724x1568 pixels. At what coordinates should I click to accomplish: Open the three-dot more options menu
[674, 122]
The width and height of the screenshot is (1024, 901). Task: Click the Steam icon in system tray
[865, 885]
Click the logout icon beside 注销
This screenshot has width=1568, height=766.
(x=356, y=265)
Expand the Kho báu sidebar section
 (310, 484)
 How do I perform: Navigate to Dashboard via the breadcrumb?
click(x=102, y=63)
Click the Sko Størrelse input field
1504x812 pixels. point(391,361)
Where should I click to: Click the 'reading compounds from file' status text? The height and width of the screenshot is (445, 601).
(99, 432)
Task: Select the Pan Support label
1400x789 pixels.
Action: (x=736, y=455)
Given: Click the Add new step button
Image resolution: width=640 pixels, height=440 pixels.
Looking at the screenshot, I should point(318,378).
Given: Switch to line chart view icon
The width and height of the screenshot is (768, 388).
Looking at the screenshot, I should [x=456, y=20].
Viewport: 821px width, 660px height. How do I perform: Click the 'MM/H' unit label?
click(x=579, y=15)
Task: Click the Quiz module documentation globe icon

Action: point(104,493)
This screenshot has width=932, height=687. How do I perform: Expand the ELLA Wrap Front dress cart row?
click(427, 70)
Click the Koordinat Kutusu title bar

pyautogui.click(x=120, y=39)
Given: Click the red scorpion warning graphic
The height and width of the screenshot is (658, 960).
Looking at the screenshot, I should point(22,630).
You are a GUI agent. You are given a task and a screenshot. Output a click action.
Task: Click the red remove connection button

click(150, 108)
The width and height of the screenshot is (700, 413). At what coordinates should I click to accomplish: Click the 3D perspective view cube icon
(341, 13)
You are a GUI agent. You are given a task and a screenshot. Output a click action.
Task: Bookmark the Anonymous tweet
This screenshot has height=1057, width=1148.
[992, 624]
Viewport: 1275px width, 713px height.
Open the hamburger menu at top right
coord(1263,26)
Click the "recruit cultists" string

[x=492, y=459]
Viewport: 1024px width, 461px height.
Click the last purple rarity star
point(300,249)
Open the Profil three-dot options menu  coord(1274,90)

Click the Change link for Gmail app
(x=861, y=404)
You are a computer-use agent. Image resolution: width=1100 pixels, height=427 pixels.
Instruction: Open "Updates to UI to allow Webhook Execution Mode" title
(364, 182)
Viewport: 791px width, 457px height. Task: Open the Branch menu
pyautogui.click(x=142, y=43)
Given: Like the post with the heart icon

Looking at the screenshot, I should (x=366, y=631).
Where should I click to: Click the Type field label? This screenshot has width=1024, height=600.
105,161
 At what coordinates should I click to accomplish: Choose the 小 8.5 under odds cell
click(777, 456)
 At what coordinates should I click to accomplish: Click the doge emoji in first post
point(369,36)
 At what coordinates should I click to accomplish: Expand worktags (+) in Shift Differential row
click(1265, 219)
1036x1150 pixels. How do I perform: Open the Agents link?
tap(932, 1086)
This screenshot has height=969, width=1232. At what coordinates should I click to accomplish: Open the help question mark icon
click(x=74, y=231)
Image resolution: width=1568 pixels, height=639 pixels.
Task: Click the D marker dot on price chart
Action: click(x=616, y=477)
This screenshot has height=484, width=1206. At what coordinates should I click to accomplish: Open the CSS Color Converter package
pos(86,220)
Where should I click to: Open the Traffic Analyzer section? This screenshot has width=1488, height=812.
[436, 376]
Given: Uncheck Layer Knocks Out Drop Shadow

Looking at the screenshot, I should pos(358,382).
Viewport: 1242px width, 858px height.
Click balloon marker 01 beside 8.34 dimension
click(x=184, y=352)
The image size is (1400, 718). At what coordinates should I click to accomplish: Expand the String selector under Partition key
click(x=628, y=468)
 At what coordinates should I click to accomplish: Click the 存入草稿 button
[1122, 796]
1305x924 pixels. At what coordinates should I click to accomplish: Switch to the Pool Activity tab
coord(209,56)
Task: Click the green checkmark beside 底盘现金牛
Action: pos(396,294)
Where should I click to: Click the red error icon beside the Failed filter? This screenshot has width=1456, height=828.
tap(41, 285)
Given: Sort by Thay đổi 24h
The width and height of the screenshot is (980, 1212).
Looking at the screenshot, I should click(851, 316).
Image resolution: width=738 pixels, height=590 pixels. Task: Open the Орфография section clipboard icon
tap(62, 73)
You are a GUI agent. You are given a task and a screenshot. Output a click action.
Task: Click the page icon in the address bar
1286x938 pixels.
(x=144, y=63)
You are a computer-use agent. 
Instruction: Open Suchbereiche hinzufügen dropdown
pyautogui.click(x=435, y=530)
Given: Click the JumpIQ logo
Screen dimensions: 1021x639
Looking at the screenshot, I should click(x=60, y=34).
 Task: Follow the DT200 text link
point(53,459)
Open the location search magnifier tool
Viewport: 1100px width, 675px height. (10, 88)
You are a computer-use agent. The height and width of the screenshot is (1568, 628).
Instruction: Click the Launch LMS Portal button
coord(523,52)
________________________
◆ What you need to do: What's required is that all of the material be returned exactly.

◆ Output below:
724x1568 pixels. At what coordinates should I click to accomplish: Open the three-dot more options menu
[674, 122]
The width and height of the screenshot is (1024, 901). Task: Click the Steam icon in system tray
[865, 885]
Click the logout icon beside 注销
This screenshot has width=1568, height=766.
(x=356, y=265)
Expand the Kho báu sidebar section
 (310, 484)
 How do I perform: Navigate to Dashboard via the breadcrumb?
click(x=102, y=63)
Click the Sko Størrelse input field
1504x812 pixels. point(391,361)
Where should I click to: Click the 'reading compounds from file' status text? The height and width of the screenshot is (445, 601).
(99, 432)
Task: Select the Pan Support label
1400x789 pixels.
Action: (x=736, y=455)
Given: Click the Add new step button
Image resolution: width=640 pixels, height=440 pixels.
Looking at the screenshot, I should point(318,378).
Given: Switch to line chart view icon
The width and height of the screenshot is (768, 388).
Looking at the screenshot, I should [x=456, y=20].
Viewport: 821px width, 660px height. How do I perform: Click the 'MM/H' unit label?
click(x=579, y=15)
Task: Click the Quiz module documentation globe icon

Action: point(104,493)
This screenshot has width=932, height=687. How do I perform: Expand the ELLA Wrap Front dress cart row?
click(427, 70)
Click the Koordinat Kutusu title bar

pyautogui.click(x=120, y=39)
Given: Click the red scorpion warning graphic
The height and width of the screenshot is (658, 960).
Looking at the screenshot, I should point(22,630).
You are a GUI agent. You are given a task and a screenshot. Output a click action.
Task: Click the red remove connection button

click(150, 108)
The width and height of the screenshot is (700, 413). At what coordinates should I click to accomplish: Click the 3D perspective view cube icon
(341, 13)
You are a GUI agent. You are given a task and a screenshot. Output a click action.
Task: Bookmark the Anonymous tweet
This screenshot has height=1057, width=1148.
[992, 624]
Viewport: 1275px width, 713px height.
Open the hamburger menu at top right
coord(1263,26)
Click the "recruit cultists" string

[x=492, y=459]
Viewport: 1024px width, 461px height.
Click the last purple rarity star
point(300,249)
Open the Profil three-dot options menu  coord(1274,90)

Click the Change link for Gmail app
(x=861, y=404)
You are a computer-use agent. Image resolution: width=1100 pixels, height=427 pixels.
Instruction: Open "Updates to UI to allow Webhook Execution Mode" title
(364, 182)
Viewport: 791px width, 457px height. Task: Open the Branch menu
pyautogui.click(x=142, y=43)
Given: Like the post with the heart icon

Looking at the screenshot, I should (x=366, y=631).
Where should I click to: Click the Type field label? This screenshot has width=1024, height=600.
105,161
 At what coordinates should I click to accomplish: Choose the 小 8.5 under odds cell
click(777, 456)
 At what coordinates should I click to accomplish: Click the doge emoji in first post
point(369,36)
 At what coordinates should I click to accomplish: Expand worktags (+) in Shift Differential row
click(1265, 219)
1036x1150 pixels. How do I perform: Open the Agents link?
tap(932, 1086)
This screenshot has height=969, width=1232. At what coordinates should I click to accomplish: Open the help question mark icon
click(x=74, y=231)
Image resolution: width=1568 pixels, height=639 pixels.
Task: Click the D marker dot on price chart
Action: click(x=616, y=477)
This screenshot has height=484, width=1206. At what coordinates should I click to accomplish: Open the CSS Color Converter package
pos(86,220)
Where should I click to: Open the Traffic Analyzer section? This screenshot has width=1488, height=812.
[436, 376]
Given: Uncheck Layer Knocks Out Drop Shadow

Looking at the screenshot, I should pos(358,382).
Viewport: 1242px width, 858px height.
Click balloon marker 01 beside 8.34 dimension
click(x=184, y=352)
The image size is (1400, 718). At what coordinates should I click to accomplish: Expand the String selector under Partition key
click(x=628, y=468)
 At what coordinates should I click to accomplish: Click the 存入草稿 button
[1122, 796]
1305x924 pixels. At what coordinates should I click to accomplish: Switch to the Pool Activity tab
coord(209,56)
Task: Click the green checkmark beside 底盘现金牛
Action: pos(396,294)
Where should I click to: Click the red error icon beside the Failed filter? This screenshot has width=1456, height=828.
tap(41, 285)
Given: Sort by Thay đổi 24h
The width and height of the screenshot is (980, 1212).
Looking at the screenshot, I should click(851, 316).
Image resolution: width=738 pixels, height=590 pixels. Task: Open the Орфография section clipboard icon
tap(62, 73)
You are a GUI agent. You are given a task and a screenshot. Output a click action.
Task: Click the page icon in the address bar
1286x938 pixels.
(x=144, y=63)
You are a computer-use agent. 
Instruction: Open Suchbereiche hinzufügen dropdown
pyautogui.click(x=435, y=530)
Given: Click the JumpIQ logo
Screen dimensions: 1021x639
Looking at the screenshot, I should click(x=60, y=34).
 Task: Follow the DT200 text link
point(53,459)
Open the location search magnifier tool
Viewport: 1100px width, 675px height. (10, 88)
You are a computer-use agent. The height and width of the screenshot is (1568, 628).
Instruction: Click the Launch LMS Portal button
coord(523,52)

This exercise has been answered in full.